Pension risk transfers are becoming a 'tried-and-true phenomenon'

Head of DB solutions at Sun Life outlines why 2025 might be the year for plan sponsors to consider transferring their pension risk

Pension risk transfers are becoming a 'tried-and-true phenomenon'
Brent Simmons, Sun Life

The pension risk transfer (PRT) market is on an aggressive growth trajectory, with 2024 marking a “record smashing” year in Canada.

As Brent Simmons explained, the market is estimated to have hit nearly $11 billion, a sharp increase from $7.8 billion in 2023, resulting in an overall 40 per cent year-over-year growth.

One of the reasons that’s attributed to this growth is because “pension plans are incredibly well funded,” said Simmons, head of defined benefit solutions at Sun Life.

He pointed to Mercer’s Pension Health Pulse that estimates the median pension plan in Canada was 125 per cent funded at the end of 2024, giving plan sponsors ample opportunity to de-risk.

This well-funded position, combined with cost-effective annuities, market volatility, administrative burdens, and member security concerns are driving an increasing number of sponsors toward pension risk transfer solutions.

One of the solutions he expects to drive this growth are annuities, emphasizing that annuities are more affordable than most realize.

"The yield on an annuity compares really favourably to a corporate bond index, especially if you take into account the fact that you're transferring risk over to an insurance company," he explained, while also acknowledging that pension volatility has long been a concern.

"Plan sponsors have been on a rollercoaster for decades," Simmons said. "At times, their funded status was much, much lower than 125 per cent, forcing them to inject cash or face unexpected accounting results.

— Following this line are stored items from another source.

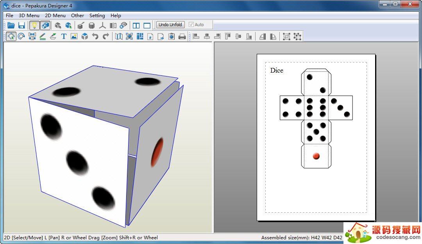Open the 2D Menu

[55, 15]
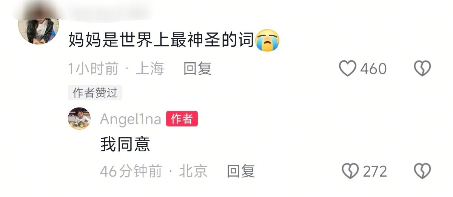Tap the heart icon beside 272
This screenshot has height=197, width=453.
tap(350, 171)
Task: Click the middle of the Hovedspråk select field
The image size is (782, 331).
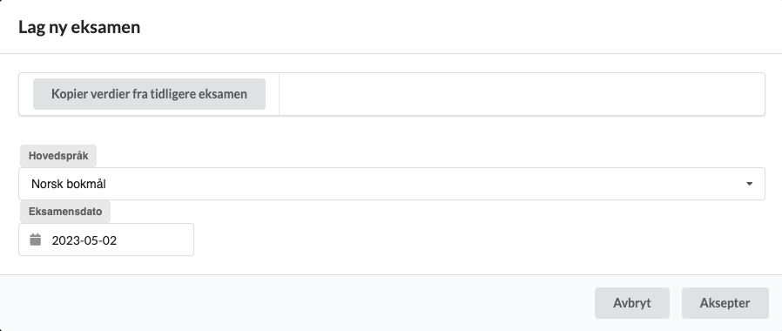Action: (392, 184)
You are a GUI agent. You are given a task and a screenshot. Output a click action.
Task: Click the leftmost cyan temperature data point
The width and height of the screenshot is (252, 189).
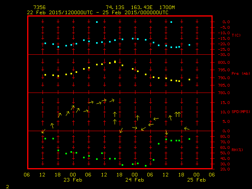pos(45,43)
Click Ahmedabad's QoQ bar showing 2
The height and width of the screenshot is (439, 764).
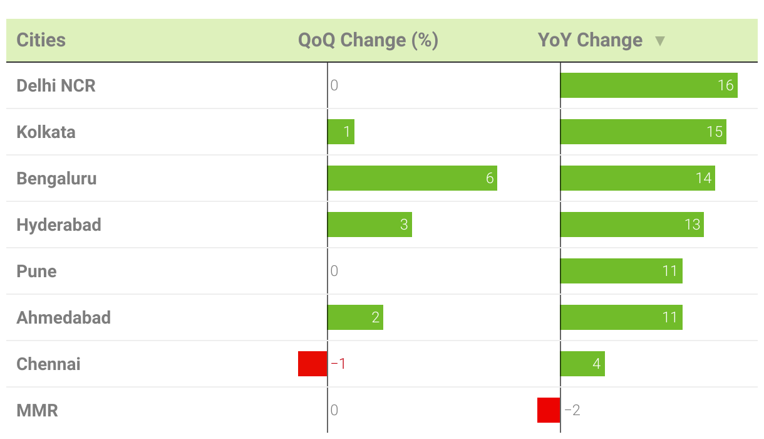point(355,317)
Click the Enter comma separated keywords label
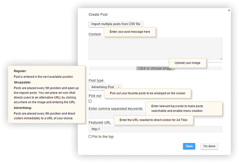 pos(116,109)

Many are now looking to get off that ride."

Simmons emphasized the notable phenomenon the PRT market is witnessing with the rise in repeat buyers. These are sponsors who have completed at least one previous transaction and are coming back for more, he explained.

"We saw more than 25 repeat buyers during 2024," Simmons said. “That just speaks to the usefulness and the value of pension risk transfers to plan sponsors. It’s becoming a tried-and-true phenomenon.”

Beyond financial concerns, the operational demands of managing pension plans are also pushing sponsors toward annuity solutions.

"There's a bunch of assumptions, investments, and manager selection involved. Pension plan sponsors can spend a lot of time thinking about their pension plans," he said.

Transferring risk to an insurer simplifies these complexities, allowing organizations to focus on core business operations.

Additionally, plan sponsors are recognizing the benefits to retirees. Simmons explained that purchasing an annuity means that plan members will now have their monthly pensions paid by an insurance company whose business it is to keep those promises and pay those pensions. The security of guaranteed payments from a highly regulated insurer ultimately offers peace of mind for both employers and retirees.

While PRTs are gaining momentum, other risk-mitigation strategies are also at play. Some plan sponsors are increasingly investing in fixed income portfolios designed to mirror liability movements.

"You get into this nice, harmonious spot where your assets and liabilities are moving in similar directions," Simmons explained. “Interest rates may go up but it impacts both your liabilities and your assets similarly, or interest rates may go down and the same thing. If we're thinking about funded status, those two things moving in the same direction is amazing because it keeps your funded status a lot more stable.”

However, Simmons was quick to highlight an important reminder for those making a PRT transaction: to be really clear about the data and getting it right.

He added pension plan sponsors need to be clear on who all the annuitants are as well as their beneficiaries, how much pension they get when they pass and whether the pension continues to their spouse.

“We would call data risk as being one of those things when you do a PRT transaction that you want to spend some time mitigating,” said Simmons. "We see plan sponsors doing data cleanup exercises, conducting audits, and making sure everything is in order before executing a deal.”

Among the other risks driving sponsors toward annuities, longevity and investment risk stands out as the most critical, noted Simmons, adding that a sudden downturn could quickly erode strong funding levels, making risk transfer an attractive pre-emptive move.

"We've had a really good run in the markets for a number of years. At some point, there may be a correction," Simmons said. “Those corrections can be very sudden and very severe, and a plan sponsor may go from being very well funded to not being very well funded at all.”

Inflation risk, a subset of investment risk, is another growing concern. Certain pension plans provide inflation-linked benefits, meaning payments increase with the Consumer Price Index (CPI). Given the recent volatility in inflation rates, more sponsors are offloading this risk to insurers.

While the persistent myth around annuities is the high cost, Simmons dismissed this notion, emphasizing that “annuities are actually pretty cheap,” he said, comparing them to corporate bonds.

“Annuities offer better yields while eliminating longevity, investment, and operational risks,” he said.

"That myth of annuities being expensive disappears quickly when you realize they’re actually a really good deal," Simmons added. "Many plan sponsors think of annuities as a special type of fixed income, one that perfectly hedges liabilities and transfers all the risk.”